Lemma 15.11.3. Let $A = \mathop{\mathrm{lim}}\nolimits A_ n$ where $(A_ n)$ is an inverse system of rings whose transition maps are surjective and have locally nilpotent kernels. Then $(A, I_ n)$ is a henselian pair, where $I_ n = \mathop{\mathrm{Ker}}(A \to A_ n)$.
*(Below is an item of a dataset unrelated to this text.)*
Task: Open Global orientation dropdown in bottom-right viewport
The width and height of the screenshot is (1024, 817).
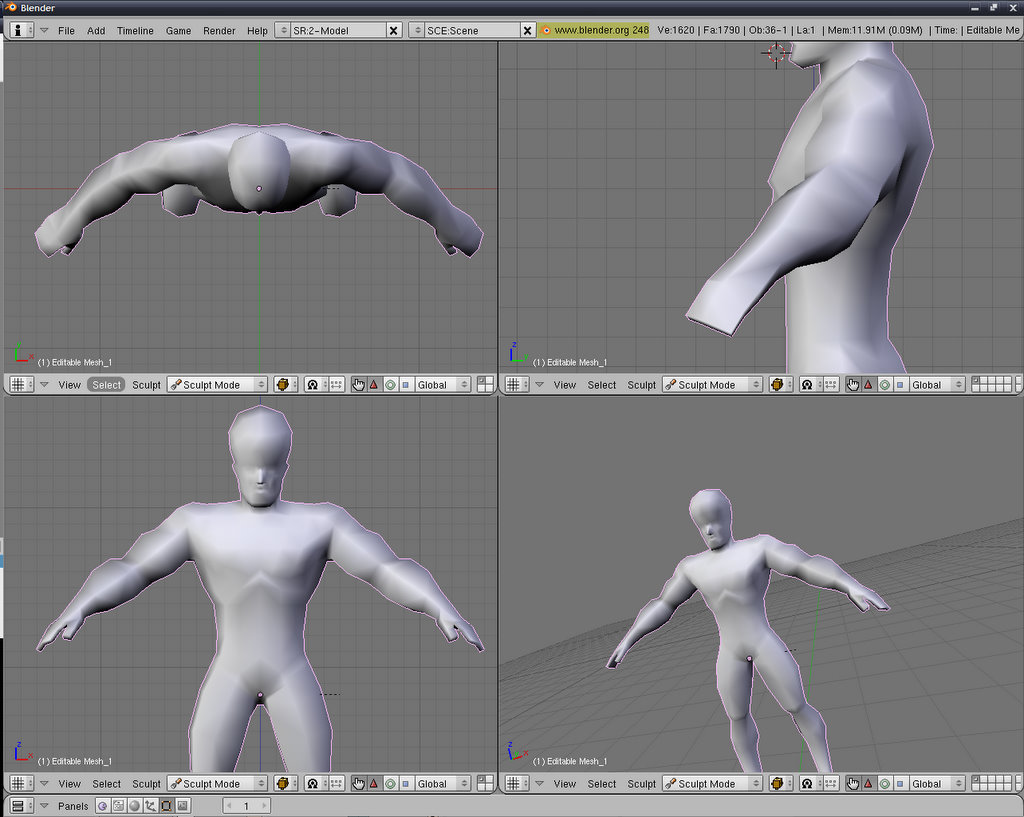Action: [x=938, y=784]
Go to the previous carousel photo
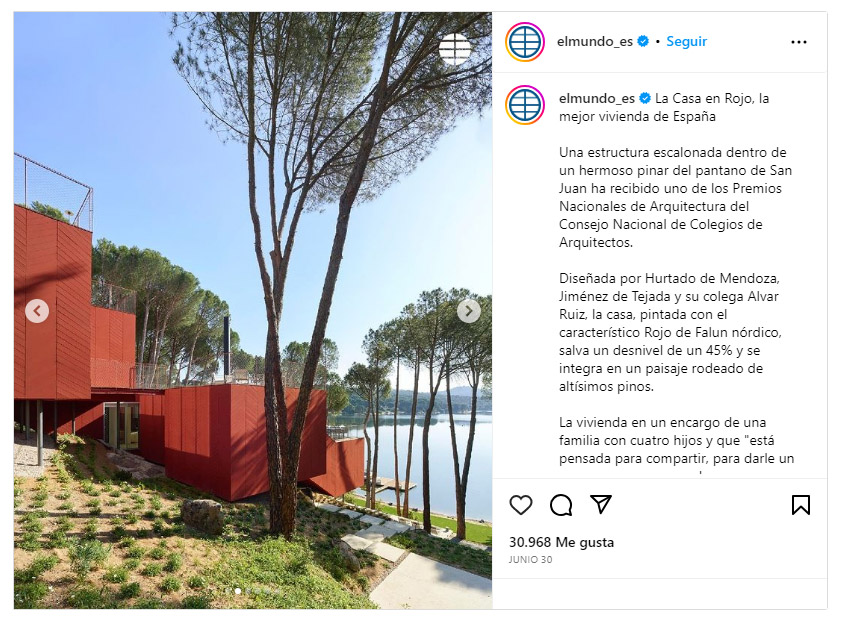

Proof. Fix $n$. Let $a \in A$ be an element which maps to $1$ in $A_ n$. By Algebra, Lemma 10.32.4 we see that $a$ maps to a unit in $A_ m$ for all $m \geq n$. Hence $a$ is a unit in $A$. Thus by Algebra, Lemma 10.19.1 the ideal $I_ n$ is contained in the Jacobson radical of $A$. Let $f \in A[T]$ be a monic polynomial and let $\overline{f} = g_ nh_ n$ be a factorization of $\overline{f} = f \bmod I_ n$ with $g_ n, h_ n \in A_ n[T]$ monic generating the unit ideal in $A_ n[T]$. By Lemma 15.11.2 we can successively lift this factorization to $f \bmod I_ m = g_ m h_ m$ with $g_ m, h_ m$ monic in $A_ m[T]$ for all $m \geq n$. At each step we have to verify that our lifts $g_ m, h_ m$ generate the unit ideal in $A_ n[T]$; this follows from the corresponding fact for $g_ n, h_ n$ and the fact that $\mathop{\mathrm{Spec}}(A_ n[T]) = \mathop{\mathrm{Spec}}(A_ m[T])$ because the kernel of $A_ m \to A_ n$ is locally nilpotent. As $A = \mathop{\mathrm{lim}}\nolimits A_ m$ this finishes the proof. $\square$

Comment #3651 by Brian Conrad on

On line 3 of the proof, replace "radical" with "Jacobson radical". Near the end of the proof, it should be explained via the "locally nilpotent" hypothesis on the kernels of the surjective maps that the condition on $g_m$ and $h_m$ generating the unit ideal for $m=0$ is inherited for $m=1$ and so on for invoking Lemma 0ALI to "successively" lift as indicated.

Comment #3748 by on

OK, I replaced "radical" by "Jacobson radical" in all places where appropriate and whenever we used the notation $\text{rad}(R)$ I have added text saying this denotes the Jacobson radical. See the corresponding changes here.